I have been wanting to write about this coincidence – perhaps to help me understand it. It has great significance for me and I am not quite sure why. By sharing it with you I am hoping that its meaning will become clear to me.
I had a woman that I admire very much purchase three necklaces from me several weeks ago on a Thursday. She chose three for herself and one for a friend. Her choices for herself are remarkable because she happened to choose three necklaces that were mine, at least in my mind they were. The trio was part of my “Lettie stash” and they were hidden in my drawer until the day that she purchased them. I had only removed them from my drawer early that Thursday morning. I don’t know why I was compelled to pull them out but I did. To my surprise I would sell not just one but all three of them to Ann of South Carolina…
Obviously I approve of everything I make or I would not take the time to tie all of those tedious knots. It is difficult to part with all of the necklaces because I put a little of myself into each. But these three were special to me for reasons unknown. I had squirreled them away because of an undefined attachment to all three. I was unprepared for the coincidence that was about to unfold later that day. Coincidences are amazing – a friend of mine calls them God’s winks. I love that. I must have noticed his wink at me on that Thursday morning because I pulled these out of my drawer and added them to my basket with all of the others.

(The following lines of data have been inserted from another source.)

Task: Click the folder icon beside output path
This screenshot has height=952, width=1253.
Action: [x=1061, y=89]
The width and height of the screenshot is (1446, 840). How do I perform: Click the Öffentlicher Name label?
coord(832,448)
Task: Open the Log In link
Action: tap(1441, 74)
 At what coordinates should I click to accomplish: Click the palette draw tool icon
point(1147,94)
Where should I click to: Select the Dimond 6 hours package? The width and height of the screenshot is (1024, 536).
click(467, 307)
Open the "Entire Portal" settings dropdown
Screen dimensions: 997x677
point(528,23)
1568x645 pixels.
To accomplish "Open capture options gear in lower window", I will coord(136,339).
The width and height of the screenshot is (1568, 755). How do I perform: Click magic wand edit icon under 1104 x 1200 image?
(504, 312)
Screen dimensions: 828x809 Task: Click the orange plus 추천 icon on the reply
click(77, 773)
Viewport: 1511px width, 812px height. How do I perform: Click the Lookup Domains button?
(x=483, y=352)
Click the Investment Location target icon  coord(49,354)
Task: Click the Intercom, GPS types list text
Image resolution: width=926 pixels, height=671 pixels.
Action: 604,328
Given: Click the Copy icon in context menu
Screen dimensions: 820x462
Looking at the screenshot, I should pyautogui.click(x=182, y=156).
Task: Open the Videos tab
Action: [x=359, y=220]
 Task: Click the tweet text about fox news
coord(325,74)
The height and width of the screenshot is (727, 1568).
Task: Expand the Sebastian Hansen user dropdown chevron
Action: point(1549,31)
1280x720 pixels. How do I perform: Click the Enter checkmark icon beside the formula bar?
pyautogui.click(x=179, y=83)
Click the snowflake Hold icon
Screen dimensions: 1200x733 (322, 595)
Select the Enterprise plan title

I have not known Ann very long but I liked her the first time I met her. She has the most beautiful smile. The atmosphere of a room changes when she walks in for her enthusiasm about everything is contagious. She is lovely and caring and giving. Ann is the sort of person that I envy for her presence. It is large. It is wonderful. She is a role model for the way I would like to live my life. Her generosity is impressive and her compassion for those in need is beyond measure. It pleased me when she expressed an interest in seeing my jewelry and I just happened to have it with me on this particular Thursday because another friend had requested to see it.
I let her look by herself along with her friend and she came back in the store with the piece shown at the top of this post. I had just completed it the day before and as I said – I had made it for moi. I told Ann how pleased I was that she chose the moth because I had intended it be mine but was happy to know that she would have it instead. Then she told me there were two others that she wanted so we went out to my car for her to show me the pair so that I could place them on hold. Well – no hold was necessary for they were not listed in my shop. They had only been symbolically listed as mine. I could not believe that she placed the two shown at the bottom of this post in my hand. I was speechless and at a loss for words to tell her what a coincidence was occurring. I later gave her a hug and stumbled over some words that did not seem to convey how pleased I was at her choices.
My basket has over one hundred necklaces in it and Ann picked the three that had spoken to me because they spoke to her. Unbelievable. As I write this I think it is now clearer to me that I felt I was giving her a little part of myself. She has given so much to me just by being a wonderful example of how to life a life and as I stood there – not knowingly – I was giving a cherished part of myself back to her in gratitude.
I have just discovered that I don’t have a photo of the third necklace but it was faceted labradorite, wood and another vintage religious medal circa 1900. I am glad they all found their way to Ann…and I am thankful as always. I love the coincidences that occur in my life. God remembers that I need a little encouragement every now and then and he winks at me.